What is Karate?
Karate is a form of self-defence and was developed in Japan.
The word is formed from the Japanese words Kara meaning empty, and Te meaning hand.
Hands and feet are used for blocking and striking.
Training takes place in an environment that is rich with Japanese cultural traditions and practices.
Frequently asked questions
Since opening our new dojo in Penweddig school we are now open to the general public. We usually recommend a minimum age of 7 but we will consider younger children if they have a parent or sibling already training with us. Please contact us for more details.
The injury risk in Karate is lower than in most other sports. All contact is controlled and the most you would expect is the occasional lump or bruise. Our classes are meant to teach Karate – thus Gung-Ho bone breakers and street thugs are not welcome, and you wont find them in our classes. Karate training is generally very safe and is on the same risk level to football. Injuries if they do occur tend to be down to over enthusiastic training or not heeding to the safety advice given by our instructors.
Loose casual clothing will be perfectly adequate for the beginners class, karate suits are optional and will be available to order at reduced prices to club members.
You certainly don’t need to attend every class but as they say “practice makes perfect” you’re bound to find it beneficial.
We hold a club grading three or four times a year (usually coinciding with the University terms) where you can be tested for a new rank. These gradings are not compulsory but they can provide you with a valuable benchmark for your continued development. A beginner can reach black belt within three years.
Karate is a system of self defence and physical culture originally developed and refined in Okinawa and Japan. The word is formed from the Japanese words Kara (empty) and Te (hand), symbolising that its practitioners – Karateka – are unarmed, but use their hands and feet as striking weapons. There are many different styles of Karate – Shotokan is the most commonly practised throughout the world.
Shotokan is a style of Karate which emphasises a balanced development of speed, strength and range of techniques, taught within a system which instils confidence and self-control. The Shotokan style was originated by an Okinawan teacher of physical education, Funakoshi Gichin, who introduced it to Japan in 1922, where it was developed extensively by the Japanese Master, Masatoshi Nakayama. Because of this development there have been relatively few changes since then.
Karate can be practiced by men, women and children. Anyone who is in reasonable health can train at karate. Karate students will improve their self-awareness, self-confidence and self-esteem. [Those with health problems should consult the instructors about their approach to training.]

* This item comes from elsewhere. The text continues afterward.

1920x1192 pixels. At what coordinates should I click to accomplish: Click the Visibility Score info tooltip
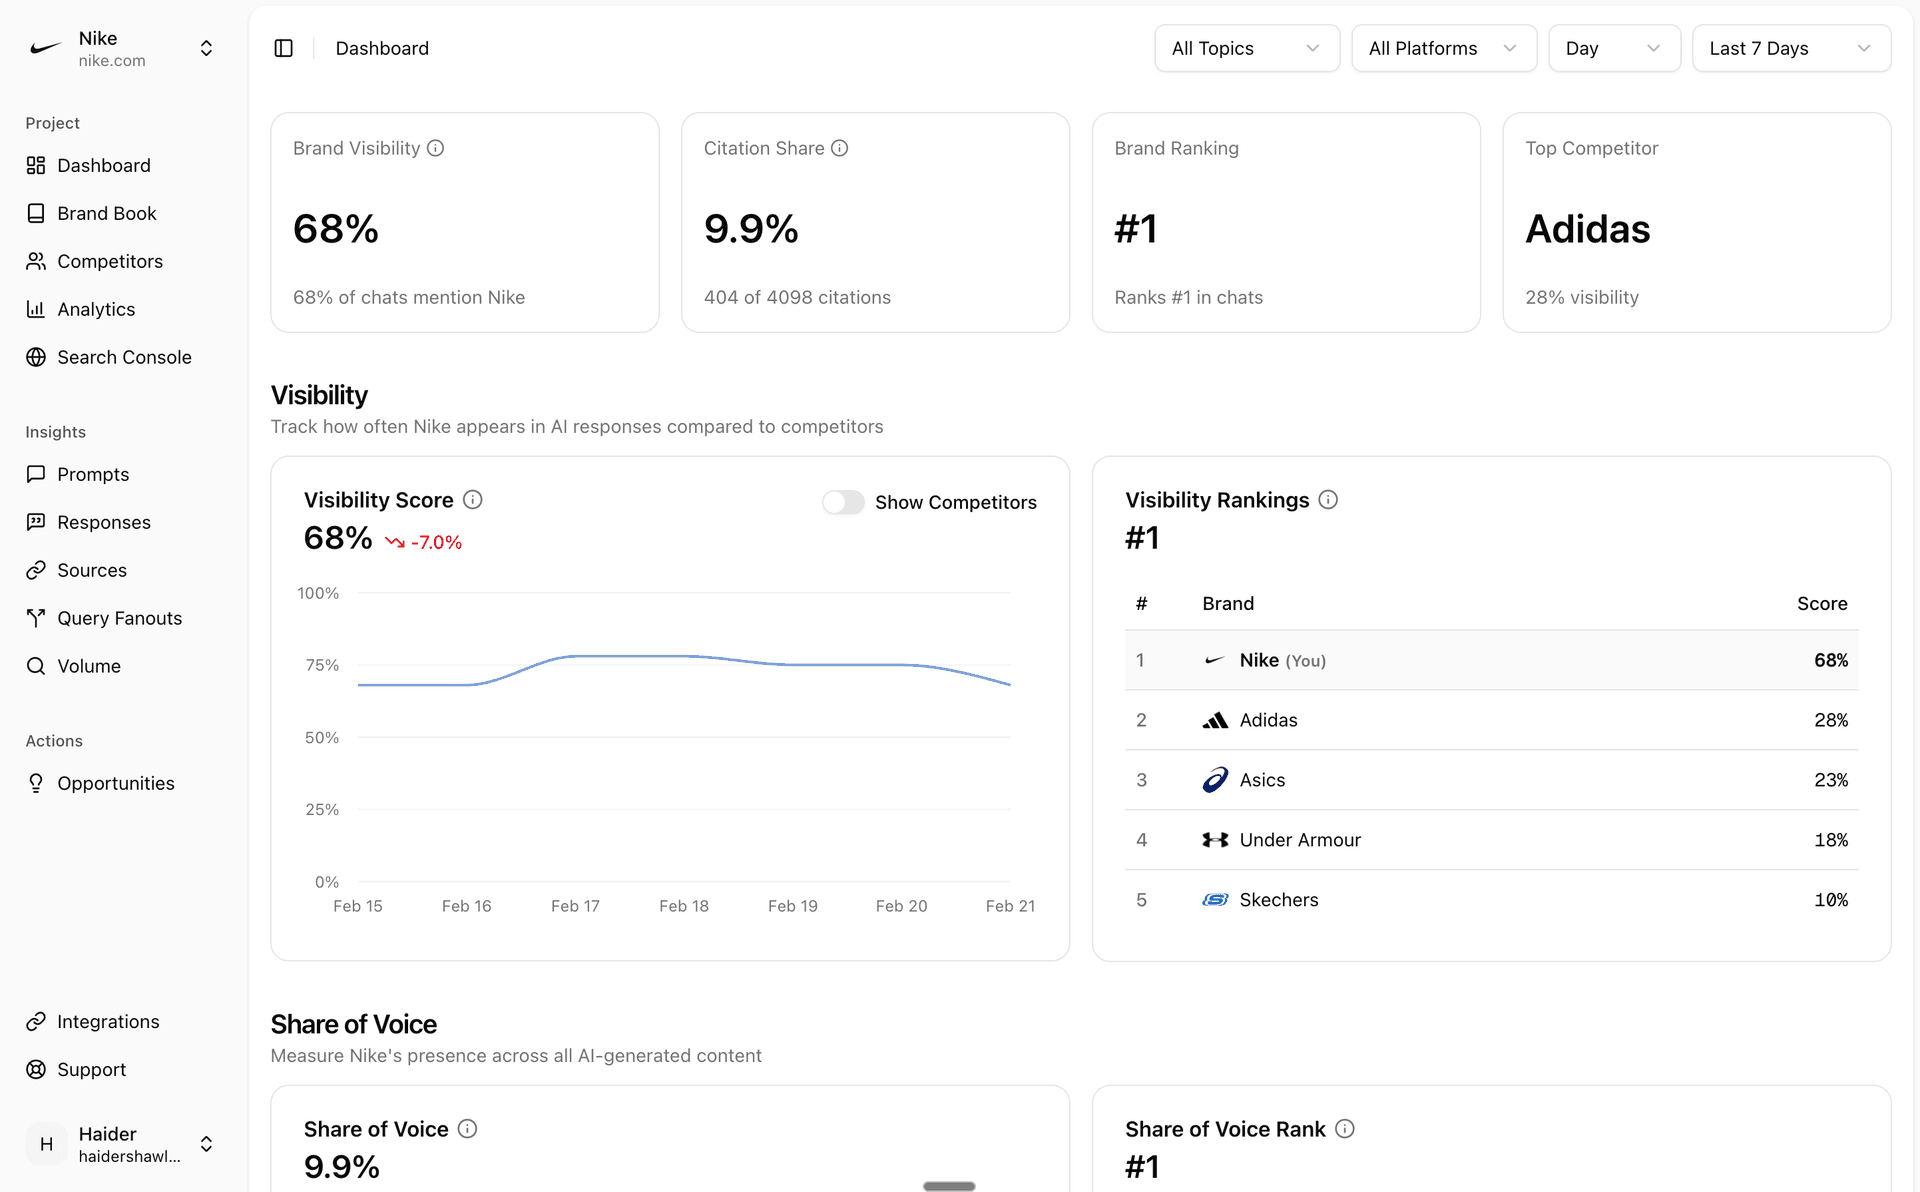coord(473,499)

5th Dan Black Belt master, Sensei Paul James has had a highly successful tournament career which includes: 2008 JSKA World Kata Champion, Welsh Champion nineteen times, two times European Bronze medallist and many times British finalist, captain of the Welsh Kata team.
Also having valuable experience as a doorman or “bouncer”, combined with an extensive knowlege of self protection methods makes Ikkyo Karate a practical and effective martial arts system.
Paul James is a fully qualified karate instructor and holds a KUGB Instructor Assessors Certificate and has taught students from novice up to 4th dan black belt.
Most people joining the club are beginners and there is a wide range of grades in the club from beginners to National and International competitors. Your training will be structured into three main sections – Kihon, Kata and Kumite – basic techniques, set combinations of techniques, and sparring. Each section has a range of complexity to suit the different levels or grades of students. Kumite will be introduced to you as basic blocking and counter-attacking, but will ultimately lead you to free-style fighting, where you will be taught to attack with, and defend against, unannounced attacks. In addition to the usual karate basics, sparing and kata we also regularly include bag and pad work and self defence / close combat work including grappling.
Karate is an exciting and challenging sport. Club members are actively encouraged to compete if they wish to do so. We participate in many competitions throughout the year at various levels. There are club and Regional events for all ages and grades, with opportunities for selection to the Welsh Squads. There are separate championships for children and students in full-time education at Colleges & Universities.
The hard physical training required to reach a high level of skill in Karate promote overall good health, fitness and well-being. The concentration, commitment and dedication required, help build a strong, confident and determined character. There is a ‘Dojo Kun’, or training code, which not only ensures a disciplined training environment, but serves as a tool for moulding behaviour, so that a true Karateka will only employ physical violence as a last resort, with obvious benefits to society.
Gradings are held at the end of each term. If you train regularly throughout the term you will be ready to grade at the end. These gradings are conducted by Sensei Bob Poynton 7th Dan, and there is a grading syllabus for all levels. Coloured belts are used to denote grades. There are 9 grades, known as Kyus, below Black Belt, with 9th Kyu, orange belt, being the lowest grade. There are 10 levels of Black belt, or Dan grade, with 1st Dan being the lowest.
Three years of continuous training with us will prepare you for black belt.